Indian General Election 2024: Hat-trick for BJP, revival for Congress


Narendra Modi remains in power, but with diminished stature ( Facebook photo)

Venu Menon
Wellington, June 6, 2024

Incumbent Prime Minister Narendra Modi’s Bharatiya Janata Party (BJP) and its allies look set to govern India on the back of a simple majority in the Lok Sabha, the lower house of India’s Parliament.

The BJP-led National Democratic Alliance (NDA) crafted a hat-trick by winning 293 seats and securing a third successive term in the 543-strong Parliament.

But the BJP, with its tally of 240 seats, is under compulsion to negotiate with its allies – the Telugu Desam Party (TDP) and Janata Dal (United) (JDU) –  to form a governing coalition at the Centre.

However, the NDA fell short of the majority it had secured in the 2019 general election, while the Opposition INDIA bloc, led by the Indian National Congress, posted surprise gains in the Hindi heartland along with a dominant showing in the southern states in the just concluded general election.

In the post-election scenarios of 2014 and 2019, the BJP under Prime Minister Narendra Modi had commanded a single-party majority, with the NDA serving as a revolving door for allies to subsequently enter and exit the alliance.

But the 2024 Lok Sabha election has put the NDA back on centre stage as an alliance, held together by the BJP, the TDP and the JD(U) as interdependent allies.

[Items from a data source]
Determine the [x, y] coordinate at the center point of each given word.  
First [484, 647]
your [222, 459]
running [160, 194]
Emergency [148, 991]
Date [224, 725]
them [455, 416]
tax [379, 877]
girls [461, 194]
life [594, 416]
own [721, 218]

EXERCISE REQUIREMENTS.
Copy the election article from the words "Incumbent Prime Minister" through the words "concluded general election.", swapping "Parliament" for "legislature".

CORRECT ANSWER.
Incumbent Prime Minister Narendra Modi’s Bharatiya Janata Party (BJP) and its allies look set to govern India on the back of a simple majority in the Lok Sabha, the lower house of India’s legislature.

The BJP-led National Democratic Alliance (NDA) crafted a hat-trick by winning 293 seats and securing a third successive term in the 543-strong legislature.

But the BJP, with its tally of 240 seats, is under compulsion to negotiate with its allies – the Telugu Desam Party (TDP) and Janata Dal (United) (JDU) –  to form a governing coalition at the Centre.

However, the NDA fell short of the majority it had secured in the 2019 general election, while the Opposition INDIA bloc, led by the Indian National Congress, posted surprise gains in the Hindi heartland along with a dominant showing in the southern states in the just concluded general election.